Challenges to Fourth Quarter Growth Projections and Annual GDP Revisions and Sectoral Adjustments

  • Challenges to Fourth Quarter Growth Projections
    • A crucial factor influencing Q4 growth will be government investment.
    • The Controller General of Accounts (CGA) reported that as of January 2025, the Government of India had incurred ₹7.57 lakh crore in capital expenditure.
    • To meet the revised estimate of ₹10.18 lakh crore, an additional ₹2.61 lakh crore must be spent in the final two months of the fiscal year.
    • However, historical trends suggest that average government expenditure in February and March has been only ₹1.81 lakh crore, raising doubts about meeting the required investment target.
    • If capital expenditure falls short, the 7.6% Q4 growth projection may not be achieved, leading to a potential downward revision of the full-year growth estimate of 6.5%.
  • Annual GDP Revisions and Sectoral Adjustments
    • The revised annual GDP data indicate an upward revision in both real and nominal growth rates:
      • Real GDP growth for 2022-23, 2023-24, and 2024-25 is now estimated at 7.6%, 9.2%, and 6.5%, respectively.
      • The revision in 2023-24 growth from 8.2% to 9.2% and in GVA growth from 7.2% to 8.6% was primarily driven by manufacturing and financial services, which saw upward revisions of 2.4 and 1.9 percentage points, respectively.
    • However, the sharp decline in 2024-25 growth compared to 2023-24 (a drop of 2.7 percentage points) is primarily due to a slowdown in gross capital formation from 10.5% to 5.8%.
    • This reflects a reduction in investment activity, which is critical for sustaining long-term economic expansion.
    • The revised GDP data also impact the Incremental Capital-Output Ratio (ICOR), which measures investment efficiency.
    • The ICOR for 2022-23, 2023-24, and 2024-25 is estimated at 4.8, 4.0, and 5.5, respectively.
    • The decline in 2023-24 indicated better capital efficiency, but the 2024-25 increase suggests a return to less efficient capital utilisation.

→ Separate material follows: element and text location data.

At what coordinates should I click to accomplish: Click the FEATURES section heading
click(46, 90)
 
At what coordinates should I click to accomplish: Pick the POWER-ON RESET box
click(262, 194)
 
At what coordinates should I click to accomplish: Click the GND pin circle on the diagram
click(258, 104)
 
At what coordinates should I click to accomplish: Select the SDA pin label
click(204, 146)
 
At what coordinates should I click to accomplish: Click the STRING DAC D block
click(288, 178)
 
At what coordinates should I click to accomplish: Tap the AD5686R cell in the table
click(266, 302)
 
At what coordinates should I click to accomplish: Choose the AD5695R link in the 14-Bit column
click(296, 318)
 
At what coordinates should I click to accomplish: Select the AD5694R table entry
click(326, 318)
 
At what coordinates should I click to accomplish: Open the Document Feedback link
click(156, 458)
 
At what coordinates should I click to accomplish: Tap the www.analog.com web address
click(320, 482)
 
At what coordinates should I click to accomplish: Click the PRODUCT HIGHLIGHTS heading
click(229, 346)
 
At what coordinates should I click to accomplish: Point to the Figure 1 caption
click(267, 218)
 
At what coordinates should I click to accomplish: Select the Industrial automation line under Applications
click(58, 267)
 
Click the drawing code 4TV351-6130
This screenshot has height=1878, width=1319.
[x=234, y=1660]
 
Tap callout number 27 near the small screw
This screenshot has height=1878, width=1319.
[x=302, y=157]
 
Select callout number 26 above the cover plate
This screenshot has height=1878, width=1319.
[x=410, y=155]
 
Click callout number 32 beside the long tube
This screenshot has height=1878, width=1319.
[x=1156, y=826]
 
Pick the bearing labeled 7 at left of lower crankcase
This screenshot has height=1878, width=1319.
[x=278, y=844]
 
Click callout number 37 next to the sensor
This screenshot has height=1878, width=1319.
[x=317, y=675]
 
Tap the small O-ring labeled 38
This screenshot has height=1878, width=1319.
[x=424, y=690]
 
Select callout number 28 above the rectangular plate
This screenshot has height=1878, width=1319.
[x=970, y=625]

Future Economic Prospects: 2025-26 and Beyond

  • The nominal GDP growth projections for 2025-26 suggest a potentially higher growth rate than the Budget assumption of 10.1%.
  • The Economic Survey estimates a real GDP growth range of 6.3%-6.8%, with a mid-point of 6.55%.
  • Achieving this requires strong government investment, as private investment is still recovering amid global uncertainties.
  • A key area of debate is whether private consumption should drive growth.
  • Some argue that increasing the PFCE-to-GDP ratio would boost demand and accelerate growth.
  • However, this would simultaneously lead to a decline in investment demand, potentially undermining long-term growth sustainability.
  • In 2023-24, the overall nominal saving rate was 30.7%, below the pre-COVID average of 31.2% (2015-16 to 2019-20).
  • Thus, increasing savings and investment rates should be a priority for sustaining medium-term growth.
  • The real investment rate (Gross Fixed Capital Formation to GDP) for 2024-25 is estimated at 33.4%, which, with an ICOR of 5.1, yields a potential growth rate of 6.5%. Therefore, investment-led growth remains the best long-term strategy for India. 

The Way Forward

  • Looking ahead, 2025-26 growth prospects appear stable at around 6.5%, contingent on robust government investment and gradual recovery in private investment.
  • The long-term strategy should focus on enhancing savings and investment rates, ensuring that India maintains its growth momentum amidst global economic uncertainties.

Conclusion

  • India’s GDP growth trajectory in 2024-25 reflects both strengths and challenges. While Q3 growth of 6.2% showed improvement, achieving the projected 7.6% growth in Q4 remains uncertain due to potential shortfalls in government investment spending.
  • Annual GDP revisions highlight strong past performance, particularly in 2023-24, but a significant slowdown in 2024-25 raises concerns.